Publié le 3 Sep 2013 - 17:45
CHEIKH BA

Un berger pour CREDHO

 

 

Président du tribunal départemental de Tivaouane depuis mars dernier, le juge Cheikh Bâ est le président du Club de recherches et d’études sur les droits de l’Homme (CREDHO). Un passionné de foot qui, en bon Peul, se réclame berger jusqu’au bout des ongles.

En bon peul, Cheikh Bâ était censé conduire des troupeaux de bœufs. Mais voilà que son père changea le cours de son destin en ‘’l’emmenant de force à l’école’’. ‘’ Je suis un peul berger à qui on a forcé la main pour l’amener à l’école à Guinguinéo, parce que ma vocation, c’était de garder mes vaches’’, se remémore-t-il avec un sourire en coin. Le peul troque alors son bâton contre stylos, craies, crayons, etc., et abandonne les pâturages de Guinguinéo pour se retrouver dans une salle de classe.

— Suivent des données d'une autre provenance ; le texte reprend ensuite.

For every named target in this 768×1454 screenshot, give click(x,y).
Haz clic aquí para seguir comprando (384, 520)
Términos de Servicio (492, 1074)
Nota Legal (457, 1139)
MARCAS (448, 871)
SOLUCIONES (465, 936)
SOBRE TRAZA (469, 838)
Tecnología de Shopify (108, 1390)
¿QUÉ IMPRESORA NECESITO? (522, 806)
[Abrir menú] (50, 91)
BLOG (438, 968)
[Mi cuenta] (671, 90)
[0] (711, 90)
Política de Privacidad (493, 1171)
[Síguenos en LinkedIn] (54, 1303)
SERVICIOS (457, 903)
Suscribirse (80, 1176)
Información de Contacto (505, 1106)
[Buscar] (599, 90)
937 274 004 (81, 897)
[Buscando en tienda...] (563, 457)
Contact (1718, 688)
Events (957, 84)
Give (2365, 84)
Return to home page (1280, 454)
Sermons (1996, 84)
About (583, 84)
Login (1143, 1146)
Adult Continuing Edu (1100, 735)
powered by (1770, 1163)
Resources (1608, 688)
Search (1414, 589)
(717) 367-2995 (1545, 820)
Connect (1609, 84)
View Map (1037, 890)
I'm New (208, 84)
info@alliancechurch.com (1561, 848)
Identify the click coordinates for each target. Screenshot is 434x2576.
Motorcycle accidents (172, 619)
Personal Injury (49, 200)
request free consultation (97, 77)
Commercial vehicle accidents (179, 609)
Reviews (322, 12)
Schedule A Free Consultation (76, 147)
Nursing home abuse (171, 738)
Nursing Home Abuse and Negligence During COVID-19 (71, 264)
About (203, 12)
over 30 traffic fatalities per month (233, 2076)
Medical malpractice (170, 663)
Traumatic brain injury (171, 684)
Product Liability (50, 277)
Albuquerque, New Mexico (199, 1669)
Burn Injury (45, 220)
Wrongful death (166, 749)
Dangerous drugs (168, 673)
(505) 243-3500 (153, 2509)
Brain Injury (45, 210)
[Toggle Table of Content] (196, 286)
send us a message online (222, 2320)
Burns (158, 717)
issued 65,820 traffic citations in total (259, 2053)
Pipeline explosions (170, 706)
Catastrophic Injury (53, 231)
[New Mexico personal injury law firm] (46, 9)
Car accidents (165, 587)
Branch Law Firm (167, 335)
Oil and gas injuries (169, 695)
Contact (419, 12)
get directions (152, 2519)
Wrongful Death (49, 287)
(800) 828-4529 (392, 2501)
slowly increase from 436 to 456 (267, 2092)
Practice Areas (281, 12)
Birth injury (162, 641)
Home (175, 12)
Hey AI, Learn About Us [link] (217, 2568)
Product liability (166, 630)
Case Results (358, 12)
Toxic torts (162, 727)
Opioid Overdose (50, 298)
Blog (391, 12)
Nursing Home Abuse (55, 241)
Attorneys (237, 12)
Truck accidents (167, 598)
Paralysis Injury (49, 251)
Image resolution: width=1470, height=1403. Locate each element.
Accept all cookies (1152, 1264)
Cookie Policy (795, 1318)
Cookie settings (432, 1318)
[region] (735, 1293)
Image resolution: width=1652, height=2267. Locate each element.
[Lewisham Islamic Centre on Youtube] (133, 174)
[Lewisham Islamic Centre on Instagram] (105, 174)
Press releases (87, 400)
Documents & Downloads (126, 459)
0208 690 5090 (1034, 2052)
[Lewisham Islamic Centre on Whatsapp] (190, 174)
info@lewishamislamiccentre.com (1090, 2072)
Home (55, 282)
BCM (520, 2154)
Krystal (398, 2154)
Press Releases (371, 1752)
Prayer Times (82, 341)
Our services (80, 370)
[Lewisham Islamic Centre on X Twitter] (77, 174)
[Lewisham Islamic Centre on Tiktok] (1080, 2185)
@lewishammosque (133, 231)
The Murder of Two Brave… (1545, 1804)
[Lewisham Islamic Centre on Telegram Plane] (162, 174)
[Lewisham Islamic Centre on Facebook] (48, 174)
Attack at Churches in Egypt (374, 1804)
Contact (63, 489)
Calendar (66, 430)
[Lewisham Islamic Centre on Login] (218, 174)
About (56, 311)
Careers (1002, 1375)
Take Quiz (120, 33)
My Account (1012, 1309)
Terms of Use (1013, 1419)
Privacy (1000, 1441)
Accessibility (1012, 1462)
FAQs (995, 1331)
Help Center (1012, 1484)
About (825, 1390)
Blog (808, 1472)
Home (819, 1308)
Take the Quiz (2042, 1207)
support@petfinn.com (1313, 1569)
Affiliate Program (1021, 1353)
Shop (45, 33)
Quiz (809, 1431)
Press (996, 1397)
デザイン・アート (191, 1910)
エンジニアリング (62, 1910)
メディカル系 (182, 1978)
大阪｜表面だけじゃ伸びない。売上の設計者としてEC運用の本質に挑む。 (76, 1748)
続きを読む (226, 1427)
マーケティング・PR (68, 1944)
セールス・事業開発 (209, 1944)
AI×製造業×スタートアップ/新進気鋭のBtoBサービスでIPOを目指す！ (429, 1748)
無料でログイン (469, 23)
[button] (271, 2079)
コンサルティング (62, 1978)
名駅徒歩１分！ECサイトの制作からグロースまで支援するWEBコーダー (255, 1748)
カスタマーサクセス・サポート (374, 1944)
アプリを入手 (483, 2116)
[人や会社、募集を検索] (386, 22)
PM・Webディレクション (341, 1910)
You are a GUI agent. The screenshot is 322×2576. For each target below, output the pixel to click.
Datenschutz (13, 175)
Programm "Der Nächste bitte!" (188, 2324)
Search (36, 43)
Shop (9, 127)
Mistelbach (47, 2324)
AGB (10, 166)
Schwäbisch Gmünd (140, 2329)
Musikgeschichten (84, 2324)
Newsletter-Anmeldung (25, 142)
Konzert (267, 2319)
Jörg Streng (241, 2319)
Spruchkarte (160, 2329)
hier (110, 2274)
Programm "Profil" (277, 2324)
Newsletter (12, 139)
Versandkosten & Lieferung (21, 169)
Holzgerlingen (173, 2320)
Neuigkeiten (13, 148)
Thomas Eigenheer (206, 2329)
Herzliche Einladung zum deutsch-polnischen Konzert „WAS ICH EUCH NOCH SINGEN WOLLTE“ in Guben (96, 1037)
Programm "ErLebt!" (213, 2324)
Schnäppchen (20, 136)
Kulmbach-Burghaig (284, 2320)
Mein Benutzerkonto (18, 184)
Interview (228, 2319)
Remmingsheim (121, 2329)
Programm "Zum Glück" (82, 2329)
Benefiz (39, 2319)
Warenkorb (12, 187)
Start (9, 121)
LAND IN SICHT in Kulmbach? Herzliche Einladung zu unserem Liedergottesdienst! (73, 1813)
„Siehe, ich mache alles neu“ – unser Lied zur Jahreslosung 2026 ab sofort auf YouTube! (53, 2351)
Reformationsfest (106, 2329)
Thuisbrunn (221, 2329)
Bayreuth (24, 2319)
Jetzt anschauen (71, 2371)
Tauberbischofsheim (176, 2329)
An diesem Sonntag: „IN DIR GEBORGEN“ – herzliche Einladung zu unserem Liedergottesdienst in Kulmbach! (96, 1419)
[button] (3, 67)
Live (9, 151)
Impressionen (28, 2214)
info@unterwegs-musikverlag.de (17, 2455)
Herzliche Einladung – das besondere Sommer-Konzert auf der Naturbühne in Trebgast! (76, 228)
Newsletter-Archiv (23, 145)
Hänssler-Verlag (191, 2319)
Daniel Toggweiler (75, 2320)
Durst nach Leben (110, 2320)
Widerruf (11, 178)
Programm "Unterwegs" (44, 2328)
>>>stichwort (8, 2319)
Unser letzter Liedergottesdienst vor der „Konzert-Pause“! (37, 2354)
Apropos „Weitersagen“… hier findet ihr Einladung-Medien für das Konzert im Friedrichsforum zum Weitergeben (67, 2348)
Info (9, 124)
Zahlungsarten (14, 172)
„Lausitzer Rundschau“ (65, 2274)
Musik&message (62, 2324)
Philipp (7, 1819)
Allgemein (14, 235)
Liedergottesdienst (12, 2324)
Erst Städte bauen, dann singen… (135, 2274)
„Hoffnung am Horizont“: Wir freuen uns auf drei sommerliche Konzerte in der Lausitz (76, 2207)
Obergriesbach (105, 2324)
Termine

Au bout de six ans, l’ex-berger décroche l’entrée en 6ème et ‘’transhume’’ à Diourbel, pour des études secondaires. Le Bac en poche, Cheikh Bâ transhume derechef vers Dakar pour s’inscrire à l’Université Cheikh Anta Diop de Dakar. Pour le nouveau bachelier, le choix est cornélien. ‘’Mes professeurs d’anglais, d’histoire et géographie et de français voulaient chacun que je sois orienté dans son département’’. Finalement, c’est le choix de son père qui s’impose, puisqu’il entre en faculté de Droit, avant d’aller poursuivre ses études en Europe. ’’J’ai choisi le Droit, parce mon père m’a dit très tôt : ''je t’ai mis à l’école pour que tu sois un médecin agrégé, un colonel de l’armée au minimum ou un haut magistrat’’. Pour autant, ce n’était pas pour devenir un magistrat, comme le voulait son père. ‘’Moi j’ai étudié pour ne pas devenir tout ça, mais pour devenir diplomate qui est mon profil académique à 80%, surtout que j’ai très tôt étudié les instances internationales, dans le cadre de mes activités de promotion des droits de l’Homme’’. 

C’est pourquoi, en 2003, le juriste atterrit à la section diplomatie de l’École nationale d’administration (ENA), après avoir réussi à l’examen d’entrée.  Mais, un mois plus tard, comme pris d'un remords, le souvenir des desiderata de son père lui revient. ‘’J’ai démissionné un mois après car, dans la même année, j’ai réussi le concours de la magistrature’’. Et depuis sa sortie en 2005, le natif de Guinguinéo n’a eu à officier qu’au tribunal départemental de Tivaouane. C’est en mars dernier qu’il a été affecté à Tivaouane, comme président du tribunal départemental.

''Je suis né monogame et je le reste’’

Mais avant de rejoindre la capitale de la Tidianiya comme juge au tribunal départemental, Cheikh Bâ, monogame «par conviction et par conception», a vu pas mal de couples se défaire dans son ex-bureau situé dans le «couloir de la mort conjugale» (nom donné au couloir du tribunal départemental de Dakar), après seulement six mois de mariage, par exemple, et pour certains cas ‘’pour des raisons fantaisistes’’., dit-il par expérience.

‘’Je vois que des familles polygames vivent dans le désarroi et je ne veux pas que mes enfants le traversent’’. ‘’Je suis né monogame et je le reste’’, tranche ce peul féru de ‘’ceebu jën’’ (riz au poisson), ancien capitaine de l’équipe de football des magistrats, mais passionné des droits de l’Homme.

Une passion que le magistrat chercheur en droits de l’Homme, en résolution et gestion des conflits en Afrique, avec un focus sur les 15 pays de la Cedeao, ne s’explique pas. ‘’Je n’ai jamais voulu trouver une explication tout simplement parce que mon cursus est basé sur les questions liées au droit international des droits de l’Homme’’, tente-t-il d’expliquer. En attendant, peut-être, de retrouver  un jour prochain ses troupeaux de vaches et de moutons. ‘’Berger je suis. Berger je reste !’’, clame-t-il.